→ **EXTRACTED MATERIAL**
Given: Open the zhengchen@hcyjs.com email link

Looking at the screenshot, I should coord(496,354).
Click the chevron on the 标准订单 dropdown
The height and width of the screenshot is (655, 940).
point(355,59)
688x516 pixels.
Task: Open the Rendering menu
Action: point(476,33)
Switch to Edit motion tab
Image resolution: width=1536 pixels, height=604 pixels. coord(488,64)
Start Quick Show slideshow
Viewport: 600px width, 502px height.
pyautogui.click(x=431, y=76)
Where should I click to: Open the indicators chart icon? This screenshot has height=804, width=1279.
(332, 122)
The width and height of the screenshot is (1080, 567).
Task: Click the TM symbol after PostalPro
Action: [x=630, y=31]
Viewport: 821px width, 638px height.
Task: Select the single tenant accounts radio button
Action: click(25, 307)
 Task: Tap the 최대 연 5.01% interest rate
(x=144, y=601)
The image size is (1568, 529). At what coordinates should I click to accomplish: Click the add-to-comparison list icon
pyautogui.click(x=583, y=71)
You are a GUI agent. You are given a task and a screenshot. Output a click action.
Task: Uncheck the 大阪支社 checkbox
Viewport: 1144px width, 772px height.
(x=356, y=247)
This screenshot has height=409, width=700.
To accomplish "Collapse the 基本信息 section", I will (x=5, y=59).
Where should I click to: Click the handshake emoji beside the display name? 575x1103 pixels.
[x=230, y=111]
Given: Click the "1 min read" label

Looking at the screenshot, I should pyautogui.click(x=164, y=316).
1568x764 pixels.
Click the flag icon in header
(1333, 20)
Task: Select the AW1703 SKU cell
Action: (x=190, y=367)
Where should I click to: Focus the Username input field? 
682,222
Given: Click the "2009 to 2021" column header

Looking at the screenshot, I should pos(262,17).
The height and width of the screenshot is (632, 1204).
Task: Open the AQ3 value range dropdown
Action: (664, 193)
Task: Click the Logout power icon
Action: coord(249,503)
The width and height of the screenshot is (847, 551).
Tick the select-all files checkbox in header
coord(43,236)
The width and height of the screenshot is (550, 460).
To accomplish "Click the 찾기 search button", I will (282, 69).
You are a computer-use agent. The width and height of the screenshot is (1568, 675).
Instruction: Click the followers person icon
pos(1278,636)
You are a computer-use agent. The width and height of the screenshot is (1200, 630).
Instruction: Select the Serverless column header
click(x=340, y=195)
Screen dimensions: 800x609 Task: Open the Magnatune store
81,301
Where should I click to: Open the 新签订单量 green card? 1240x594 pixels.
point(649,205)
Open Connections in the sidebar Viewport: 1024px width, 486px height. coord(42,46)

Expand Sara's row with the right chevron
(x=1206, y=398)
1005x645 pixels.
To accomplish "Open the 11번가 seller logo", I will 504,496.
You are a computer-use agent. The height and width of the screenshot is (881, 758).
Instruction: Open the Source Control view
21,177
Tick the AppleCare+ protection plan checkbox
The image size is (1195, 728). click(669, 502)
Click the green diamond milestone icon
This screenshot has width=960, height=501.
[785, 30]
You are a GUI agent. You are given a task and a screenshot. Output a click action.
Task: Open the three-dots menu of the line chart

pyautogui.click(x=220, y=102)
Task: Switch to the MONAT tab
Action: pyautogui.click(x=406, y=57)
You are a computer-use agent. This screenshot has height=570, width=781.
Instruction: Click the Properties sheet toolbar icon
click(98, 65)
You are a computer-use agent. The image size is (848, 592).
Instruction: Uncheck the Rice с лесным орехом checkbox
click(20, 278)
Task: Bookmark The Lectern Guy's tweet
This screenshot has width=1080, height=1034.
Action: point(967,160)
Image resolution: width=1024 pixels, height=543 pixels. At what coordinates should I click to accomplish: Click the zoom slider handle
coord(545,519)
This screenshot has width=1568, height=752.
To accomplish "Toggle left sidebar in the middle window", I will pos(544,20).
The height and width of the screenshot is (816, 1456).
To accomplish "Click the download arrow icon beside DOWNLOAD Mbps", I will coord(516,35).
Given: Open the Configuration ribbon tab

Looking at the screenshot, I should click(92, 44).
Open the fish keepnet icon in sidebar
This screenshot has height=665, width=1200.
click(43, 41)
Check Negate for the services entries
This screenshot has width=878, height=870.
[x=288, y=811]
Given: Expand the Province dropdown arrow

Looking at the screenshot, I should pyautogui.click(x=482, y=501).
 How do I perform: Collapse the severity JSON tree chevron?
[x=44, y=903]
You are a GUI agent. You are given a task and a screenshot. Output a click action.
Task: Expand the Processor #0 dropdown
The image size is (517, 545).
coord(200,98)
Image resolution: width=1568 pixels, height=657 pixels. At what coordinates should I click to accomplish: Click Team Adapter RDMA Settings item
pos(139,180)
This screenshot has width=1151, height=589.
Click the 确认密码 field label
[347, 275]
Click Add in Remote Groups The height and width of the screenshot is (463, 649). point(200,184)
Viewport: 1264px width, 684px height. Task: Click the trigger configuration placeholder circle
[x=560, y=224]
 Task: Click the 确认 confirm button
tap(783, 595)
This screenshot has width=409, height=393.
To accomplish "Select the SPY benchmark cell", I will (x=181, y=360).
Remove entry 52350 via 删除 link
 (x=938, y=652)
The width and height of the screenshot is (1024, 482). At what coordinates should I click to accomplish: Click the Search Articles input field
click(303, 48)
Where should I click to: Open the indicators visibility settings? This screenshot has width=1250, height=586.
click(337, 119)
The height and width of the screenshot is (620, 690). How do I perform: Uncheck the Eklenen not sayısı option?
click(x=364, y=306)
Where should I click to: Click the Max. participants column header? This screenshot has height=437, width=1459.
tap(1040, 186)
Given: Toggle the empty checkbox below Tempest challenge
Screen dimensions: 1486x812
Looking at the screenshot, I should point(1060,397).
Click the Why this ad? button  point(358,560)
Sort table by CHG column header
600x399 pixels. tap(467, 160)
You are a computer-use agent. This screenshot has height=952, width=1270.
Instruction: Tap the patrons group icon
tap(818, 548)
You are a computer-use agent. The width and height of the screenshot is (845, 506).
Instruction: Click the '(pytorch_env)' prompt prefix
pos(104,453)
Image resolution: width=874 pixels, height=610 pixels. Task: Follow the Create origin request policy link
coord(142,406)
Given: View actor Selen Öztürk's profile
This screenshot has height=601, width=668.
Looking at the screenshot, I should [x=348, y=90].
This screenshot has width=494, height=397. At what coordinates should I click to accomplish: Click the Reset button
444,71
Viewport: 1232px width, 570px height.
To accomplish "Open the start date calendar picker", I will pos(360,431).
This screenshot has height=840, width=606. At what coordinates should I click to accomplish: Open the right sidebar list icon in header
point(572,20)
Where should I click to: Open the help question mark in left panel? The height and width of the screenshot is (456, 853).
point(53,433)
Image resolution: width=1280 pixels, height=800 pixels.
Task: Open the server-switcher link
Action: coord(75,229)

→ **TASK INSTRUCTIONS**
Each record must be transcribed word for word.

→ **REPLY**
Given: Open the zhengchen@hcyjs.com email link

Looking at the screenshot, I should coord(496,354).
Click the chevron on the 标准订单 dropdown
The height and width of the screenshot is (655, 940).
point(355,59)
688x516 pixels.
Task: Open the Rendering menu
Action: point(476,33)
Switch to Edit motion tab
Image resolution: width=1536 pixels, height=604 pixels. coord(488,64)
Start Quick Show slideshow
Viewport: 600px width, 502px height.
pyautogui.click(x=431, y=76)
Where should I click to: Open the indicators chart icon? This screenshot has height=804, width=1279.
(332, 122)
The width and height of the screenshot is (1080, 567).
Task: Click the TM symbol after PostalPro
Action: [x=630, y=31]
Viewport: 821px width, 638px height.
Task: Select the single tenant accounts radio button
Action: click(25, 307)
 Task: Tap the 최대 연 5.01% interest rate
(x=144, y=601)
The image size is (1568, 529). At what coordinates should I click to accomplish: Click the add-to-comparison list icon
pyautogui.click(x=583, y=71)
You are a GUI agent. You are given a task and a screenshot. Output a click action.
Task: Uncheck the 大阪支社 checkbox
Viewport: 1144px width, 772px height.
(x=356, y=247)
This screenshot has height=409, width=700.
To accomplish "Collapse the 基本信息 section", I will (x=5, y=59).
Where should I click to: Click the handshake emoji beside the display name? 575x1103 pixels.
[x=230, y=111]
Given: Click the "1 min read" label

Looking at the screenshot, I should pyautogui.click(x=164, y=316).
1568x764 pixels.
Click the flag icon in header
(1333, 20)
Task: Select the AW1703 SKU cell
Action: (x=190, y=367)
Where should I click to: Focus the Username input field? 
682,222
Given: Click the "2009 to 2021" column header

Looking at the screenshot, I should pos(262,17).
The height and width of the screenshot is (632, 1204).
Task: Open the AQ3 value range dropdown
Action: (664, 193)
Task: Click the Logout power icon
Action: coord(249,503)
The width and height of the screenshot is (847, 551).
Tick the select-all files checkbox in header
coord(43,236)
The width and height of the screenshot is (550, 460).
To accomplish "Click the 찾기 search button", I will (282, 69).
You are a computer-use agent. The width and height of the screenshot is (1568, 675).
Instruction: Click the followers person icon
pos(1278,636)
You are a computer-use agent. The width and height of the screenshot is (1200, 630).
Instruction: Select the Serverless column header
click(x=340, y=195)
Screen dimensions: 800x609 Task: Open the Magnatune store
81,301
Where should I click to: Open the 新签订单量 green card? 1240x594 pixels.
point(649,205)
Open Connections in the sidebar Viewport: 1024px width, 486px height. coord(42,46)

Expand Sara's row with the right chevron
(x=1206, y=398)
1005x645 pixels.
To accomplish "Open the 11번가 seller logo", I will 504,496.
You are a computer-use agent. The height and width of the screenshot is (881, 758).
Instruction: Open the Source Control view
21,177
Tick the AppleCare+ protection plan checkbox
The image size is (1195, 728). click(669, 502)
Click the green diamond milestone icon
This screenshot has width=960, height=501.
[785, 30]
You are a GUI agent. You are given a task and a screenshot. Output a click action.
Task: Open the three-dots menu of the line chart

pyautogui.click(x=220, y=102)
Task: Switch to the MONAT tab
Action: pyautogui.click(x=406, y=57)
You are a computer-use agent. This screenshot has height=570, width=781.
Instruction: Click the Properties sheet toolbar icon
click(98, 65)
You are a computer-use agent. The image size is (848, 592).
Instruction: Uncheck the Rice с лесным орехом checkbox
click(20, 278)
Task: Bookmark The Lectern Guy's tweet
This screenshot has width=1080, height=1034.
Action: point(967,160)
Image resolution: width=1024 pixels, height=543 pixels. At what coordinates should I click to accomplish: Click the zoom slider handle
coord(545,519)
This screenshot has width=1568, height=752.
To accomplish "Toggle left sidebar in the middle window", I will pos(544,20).
The height and width of the screenshot is (816, 1456).
To accomplish "Click the download arrow icon beside DOWNLOAD Mbps", I will coord(516,35).
Given: Open the Configuration ribbon tab

Looking at the screenshot, I should click(92, 44).
Open the fish keepnet icon in sidebar
This screenshot has height=665, width=1200.
click(43, 41)
Check Negate for the services entries
This screenshot has width=878, height=870.
[x=288, y=811]
Given: Expand the Province dropdown arrow

Looking at the screenshot, I should pyautogui.click(x=482, y=501).
 How do I perform: Collapse the severity JSON tree chevron?
[x=44, y=903]
You are a GUI agent. You are given a task and a screenshot. Output a click action.
Task: Expand the Processor #0 dropdown
The image size is (517, 545).
coord(200,98)
Image resolution: width=1568 pixels, height=657 pixels. At what coordinates should I click to accomplish: Click Team Adapter RDMA Settings item
pos(139,180)
This screenshot has width=1151, height=589.
Click the 确认密码 field label
[347, 275]
Click Add in Remote Groups The height and width of the screenshot is (463, 649). point(200,184)
Viewport: 1264px width, 684px height. Task: Click the trigger configuration placeholder circle
[x=560, y=224]
 Task: Click the 确认 confirm button
tap(783, 595)
This screenshot has width=409, height=393.
To accomplish "Select the SPY benchmark cell", I will (x=181, y=360).
Remove entry 52350 via 删除 link
 (x=938, y=652)
The width and height of the screenshot is (1024, 482). At what coordinates should I click to accomplish: Click the Search Articles input field
click(303, 48)
Where should I click to: Open the indicators visibility settings? This screenshot has width=1250, height=586.
click(337, 119)
The height and width of the screenshot is (620, 690). How do I perform: Uncheck the Eklenen not sayısı option?
click(x=364, y=306)
Where should I click to: Click the Max. participants column header? This screenshot has height=437, width=1459.
tap(1040, 186)
Given: Toggle the empty checkbox below Tempest challenge
Screen dimensions: 1486x812
Looking at the screenshot, I should point(1060,397).
Click the Why this ad? button  point(358,560)
Sort table by CHG column header
600x399 pixels. tap(467, 160)
You are a computer-use agent. This screenshot has height=952, width=1270.
Instruction: Tap the patrons group icon
tap(818, 548)
You are a computer-use agent. The width and height of the screenshot is (845, 506).
Instruction: Click the '(pytorch_env)' prompt prefix
pos(104,453)
Image resolution: width=874 pixels, height=610 pixels. Task: Follow the Create origin request policy link
coord(142,406)
Given: View actor Selen Öztürk's profile
This screenshot has height=601, width=668.
Looking at the screenshot, I should [x=348, y=90].
This screenshot has width=494, height=397. At what coordinates should I click to accomplish: Click the Reset button
444,71
Viewport: 1232px width, 570px height.
To accomplish "Open the start date calendar picker", I will pos(360,431).
This screenshot has height=840, width=606. At what coordinates should I click to accomplish: Open the right sidebar list icon in header
point(572,20)
Where should I click to: Open the help question mark in left panel? The height and width of the screenshot is (456, 853).
point(53,433)
Image resolution: width=1280 pixels, height=800 pixels.
Task: Open the server-switcher link
Action: coord(75,229)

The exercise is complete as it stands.